Azirivka (Азірівка) or Azirovka (Азіровка) is a derisive name for the broken Ukrainian of the former Ukrainian prime minister Mykola Azarov. The term is produced by the corruption of his surname in an exaggerated way according to the "rules" of Azirivka. The term was later applied to the speech of other Ukrainian politicians with poor command of Ukrainian. It should be distinguished from surzhyk, which is an arbitrary colloquial mix of several languages, akin to pidgin, most commonly Ukrainian and Russian, widespread in Ukraine.

==Background==
According to the 1989 Law of the Languages Ukrainian was declared the only official language in the country, and state officials were encouraged to speak Ukrainian in public. Many of them were Russian-speaking and struggled with Ukrainian in their speech, and they were often publicly derided. Among them of note are Viktor Yanukovych (see Yanukism) and Mykola Azarov.

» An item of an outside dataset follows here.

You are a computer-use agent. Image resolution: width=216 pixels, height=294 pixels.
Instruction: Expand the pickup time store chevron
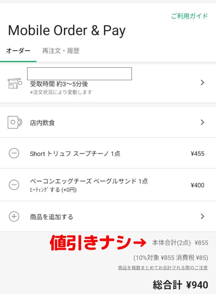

Azarov speaks Ukrainian poorly. Nevertheless, he assured his constituents in early March 2010 that his government would be speaking Ukrainian.

== Characteristics==
The main features of Azirivka is liberal replacement of vowels o, e, y, with 'i' (Note: Azarov's liberal substitution with vowel 'i' comes from two sources. The first one is the phonetic shift o→i in many Ukrainian words (кот→кіт, он мог→вiн мiг) known as ikavism The second one is the confusion about the letter и, which corresponds to different phonemes in Russian and Ukrainian; the Ukrainian distinction of sounds i/и roughly matches the Russian distinction и/ы. In the most famous Azirovism кровососи→кровосiсi the first 'i' comes from the "hypercorrection" based on the first source, and the second 'i' comes from the second one.) and "akanye", replacement of the phonemes //o// with , typical of Russian speech. (The term "Azirivka" was produced by applying the first "rule".) Often this produced a hilarious effect, the most notable "Azirovism" being krovosisi (кровосісі), or kravasisi (кравасісі) with akanye, for "bloodsuckers". It is a result of Azarov's hapless attempt to "Ukrainize" the Russian word "krovososy". Quote: "…в країні сфармувался целий прашарак кравасісєф бюджетних коштів" [A whole layer of budget bloodsuckers has formed in the country]. The comedy effect comes from the word "sisi", which is a baby talk for "tits" in Russian, i.e., it may be heard as "bloody tits". The correct Ukrainian word is кровососи (krovososy).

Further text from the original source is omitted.